What you are asked to do:
When a line of the listing below has the string "will" in it, copy that line.

Information shown:
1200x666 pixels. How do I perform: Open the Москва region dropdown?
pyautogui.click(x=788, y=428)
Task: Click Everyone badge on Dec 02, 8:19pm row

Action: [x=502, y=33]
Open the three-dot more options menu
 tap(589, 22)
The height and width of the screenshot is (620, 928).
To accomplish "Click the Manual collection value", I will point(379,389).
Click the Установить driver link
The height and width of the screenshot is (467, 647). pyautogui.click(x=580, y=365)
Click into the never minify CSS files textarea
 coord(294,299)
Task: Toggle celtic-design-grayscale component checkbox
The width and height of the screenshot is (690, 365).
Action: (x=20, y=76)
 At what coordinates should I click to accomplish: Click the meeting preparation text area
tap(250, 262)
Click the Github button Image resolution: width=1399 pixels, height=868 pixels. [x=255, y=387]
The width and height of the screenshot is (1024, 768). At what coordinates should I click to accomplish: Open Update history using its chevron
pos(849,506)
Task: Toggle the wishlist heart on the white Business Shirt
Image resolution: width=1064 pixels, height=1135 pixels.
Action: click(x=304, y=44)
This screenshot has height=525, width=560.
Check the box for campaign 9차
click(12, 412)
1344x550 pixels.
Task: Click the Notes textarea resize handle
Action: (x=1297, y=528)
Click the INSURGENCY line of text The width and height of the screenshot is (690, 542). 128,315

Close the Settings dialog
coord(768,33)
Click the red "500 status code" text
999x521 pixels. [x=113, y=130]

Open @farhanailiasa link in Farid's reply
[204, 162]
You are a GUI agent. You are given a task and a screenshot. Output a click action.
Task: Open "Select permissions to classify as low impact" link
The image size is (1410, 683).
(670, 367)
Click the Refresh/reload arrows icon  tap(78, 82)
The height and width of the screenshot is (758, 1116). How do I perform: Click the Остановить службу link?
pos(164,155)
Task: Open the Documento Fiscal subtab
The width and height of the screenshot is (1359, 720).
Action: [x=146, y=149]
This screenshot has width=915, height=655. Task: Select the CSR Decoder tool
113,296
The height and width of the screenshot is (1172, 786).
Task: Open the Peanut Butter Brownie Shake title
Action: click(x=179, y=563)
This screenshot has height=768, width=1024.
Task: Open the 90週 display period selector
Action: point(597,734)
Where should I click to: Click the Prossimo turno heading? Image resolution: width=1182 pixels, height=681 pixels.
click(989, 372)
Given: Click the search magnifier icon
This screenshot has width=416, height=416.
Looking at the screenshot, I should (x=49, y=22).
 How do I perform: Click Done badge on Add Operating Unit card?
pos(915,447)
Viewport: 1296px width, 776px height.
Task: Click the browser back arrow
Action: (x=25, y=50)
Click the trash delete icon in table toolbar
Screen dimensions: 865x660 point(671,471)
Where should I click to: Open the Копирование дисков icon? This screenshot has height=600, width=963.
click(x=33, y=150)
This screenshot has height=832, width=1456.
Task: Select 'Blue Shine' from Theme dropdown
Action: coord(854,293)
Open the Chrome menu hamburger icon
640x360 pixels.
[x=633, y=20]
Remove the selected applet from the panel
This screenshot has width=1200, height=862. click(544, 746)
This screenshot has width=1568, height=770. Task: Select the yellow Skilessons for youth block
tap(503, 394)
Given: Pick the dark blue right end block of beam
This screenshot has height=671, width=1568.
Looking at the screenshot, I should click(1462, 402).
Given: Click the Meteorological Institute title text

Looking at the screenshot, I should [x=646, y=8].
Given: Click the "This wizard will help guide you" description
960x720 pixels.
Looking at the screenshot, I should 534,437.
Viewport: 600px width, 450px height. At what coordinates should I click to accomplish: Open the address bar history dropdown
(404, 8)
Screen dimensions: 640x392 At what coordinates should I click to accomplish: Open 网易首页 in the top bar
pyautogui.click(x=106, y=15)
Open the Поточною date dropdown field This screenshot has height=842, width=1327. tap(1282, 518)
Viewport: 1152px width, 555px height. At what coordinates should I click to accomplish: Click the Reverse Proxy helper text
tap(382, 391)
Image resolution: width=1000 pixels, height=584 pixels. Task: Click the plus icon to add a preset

Finished task:
To accomplish "Click the Manual collection value", I will point(379,389).
Given: Click the "This wizard will help guide you" description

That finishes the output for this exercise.